Being bored, happy or focused – which is best for creative thinking? How different emotional states influence creativity

Anke Zeißig
Brandenburgische Technische Universität Cottbus-Senftenberg
Sebastian Pannasch
Technische Universität Dresden

Published 2023-03-09


  • Boredom,
  • Creativity,
  • Emotion Induction,
  • Concentration,
  • Joy,
  • Video
  • ...More

How to Cite

Zeißig, A., & Pannasch, S. (2023). Being bored, happy or focused – which is best for creative thinking? How different emotional states influence creativity. Journal of Boredom Studies, (1). Retrieved from


We aim to extend the body of research on boredom as a potentially creativity-enhancing state. Therefore, 124 students were assigned to one of five 6-minute interventions (boredom-discomfort, boredom-equanimity, boredom-continuation, joy, and concentration) and the effects on figural as well as verbal fluency and diversity as measures of creativity were examined. It was verified whether the emotional state changed during the intervention. In addition, the emotional dimensions, valence, arousal, and alertness were controlled before and after the test. Boredom-discomfort, joy, and concentration altered the emotion experienced during the intervention in the intended way. The boredom-equanimity and boredom-continuation groups served as control conditions for various boredom states, and less boredom resulted for subjects in these groups. Figural and verbal measures of creativity were differently influenced by the interventions. For verbal fluency, we obtained a significant interaction between time and group, in particular, the performance differed between the intervention with either concentration, or joy.

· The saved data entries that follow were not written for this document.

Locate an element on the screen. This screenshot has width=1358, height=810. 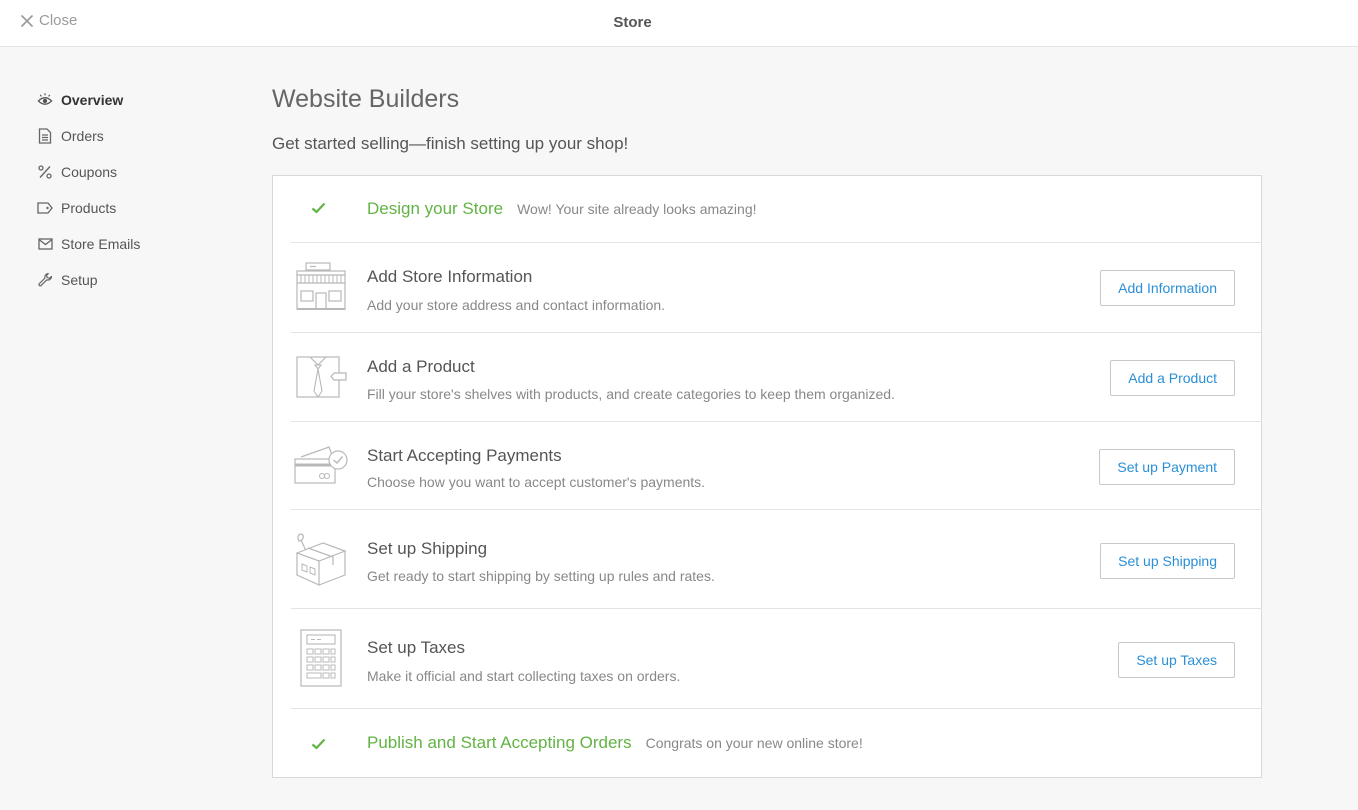
add-product-button: Add a Product is located at coordinates (1172, 378). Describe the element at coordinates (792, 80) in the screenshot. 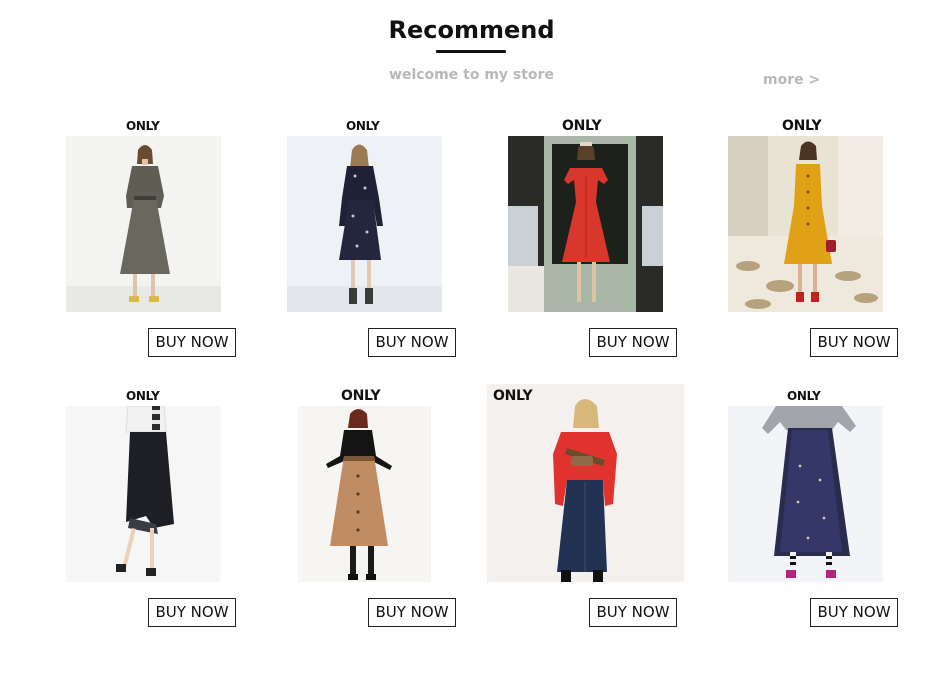

I see `more-link: more >` at that location.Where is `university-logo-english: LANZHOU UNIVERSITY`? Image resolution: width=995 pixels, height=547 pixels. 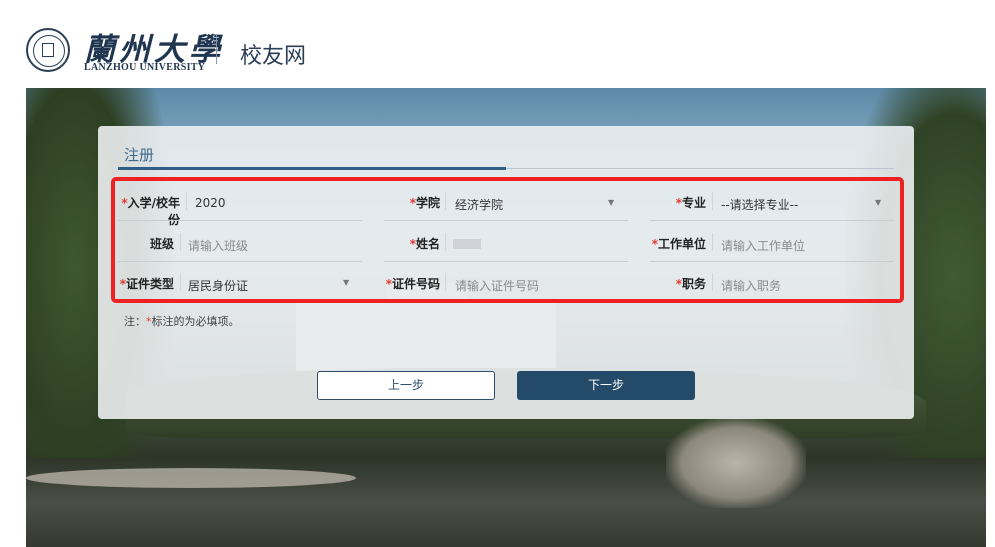
university-logo-english: LANZHOU UNIVERSITY is located at coordinates (145, 68).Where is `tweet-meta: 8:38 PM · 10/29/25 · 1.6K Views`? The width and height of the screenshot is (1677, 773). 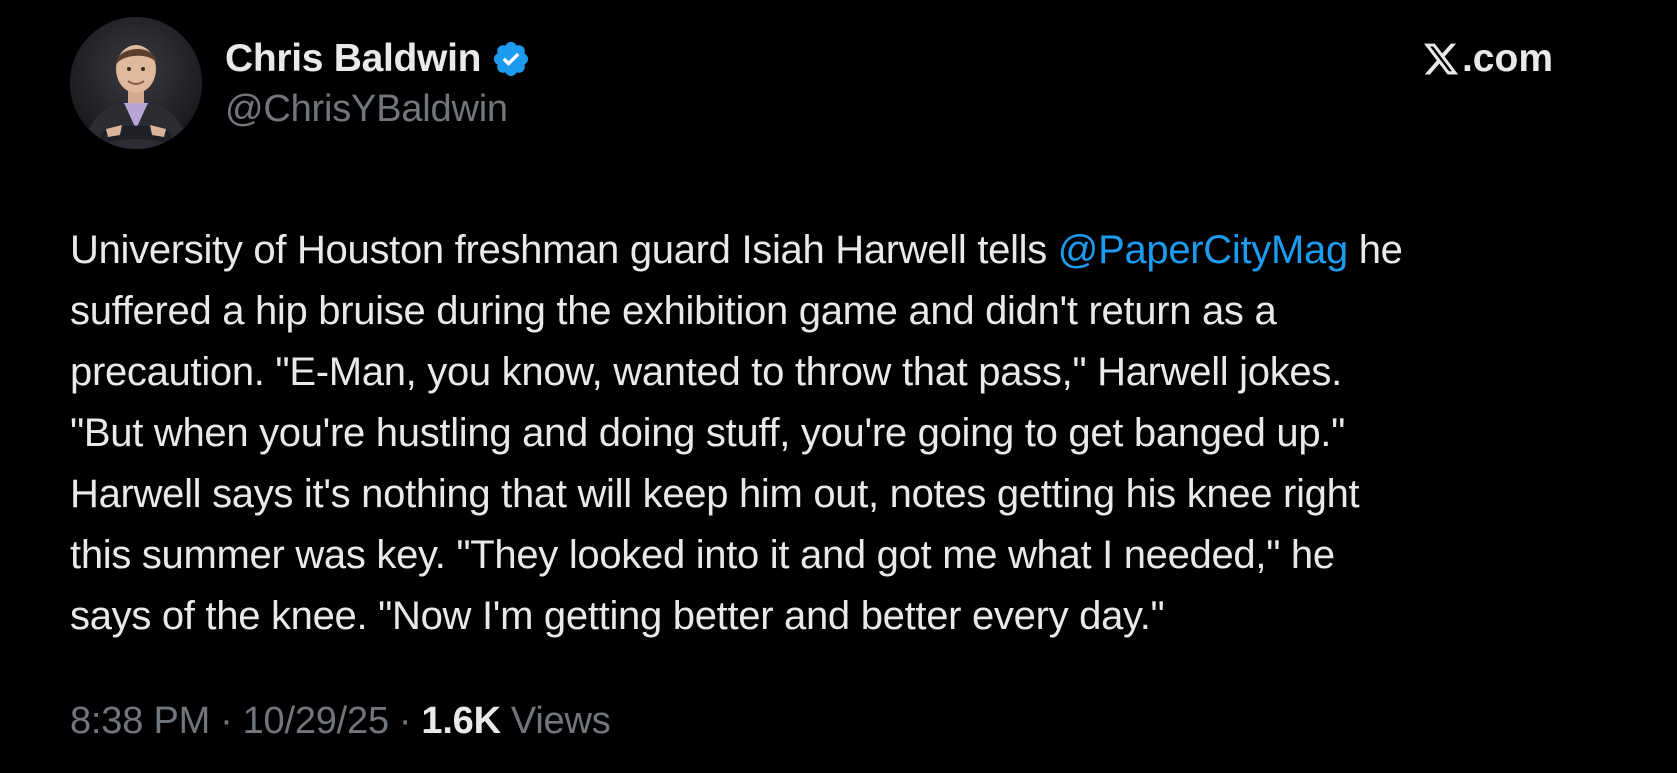 tweet-meta: 8:38 PM · 10/29/25 · 1.6K Views is located at coordinates (340, 722).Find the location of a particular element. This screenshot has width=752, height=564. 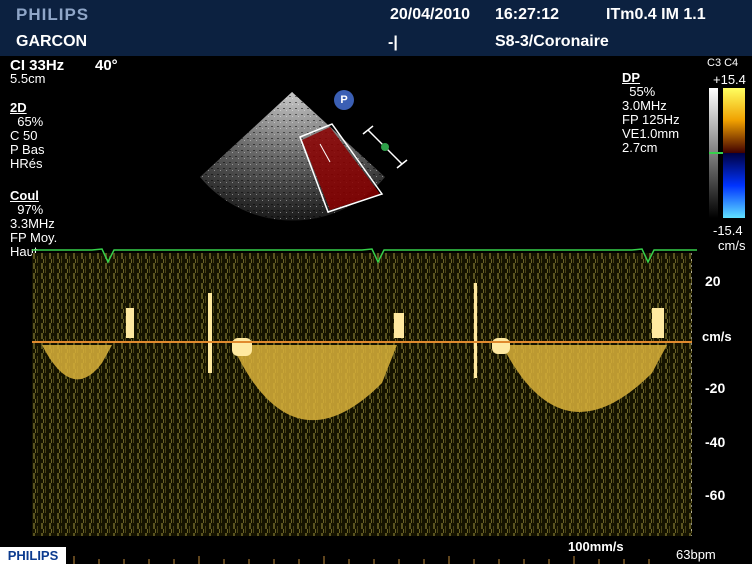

Verbal creativity decreased after intervention in all groups, most for joy and boredom-discomfort groups and least for concentration. In contrast, figural performance increased in four groups, most for boredom-discomfort but not for concentration. Subsequent analyses revealed significant interaction effects between time and group with respect to both verbal and figural measures of creativity. The interventions had not only short-term effects on subjects' emotions but also, in some cases, a significant longer-term impact on emotion dimensions at the end of the study. After discussing methodological aspects, conclusions are drawn for further research approaches.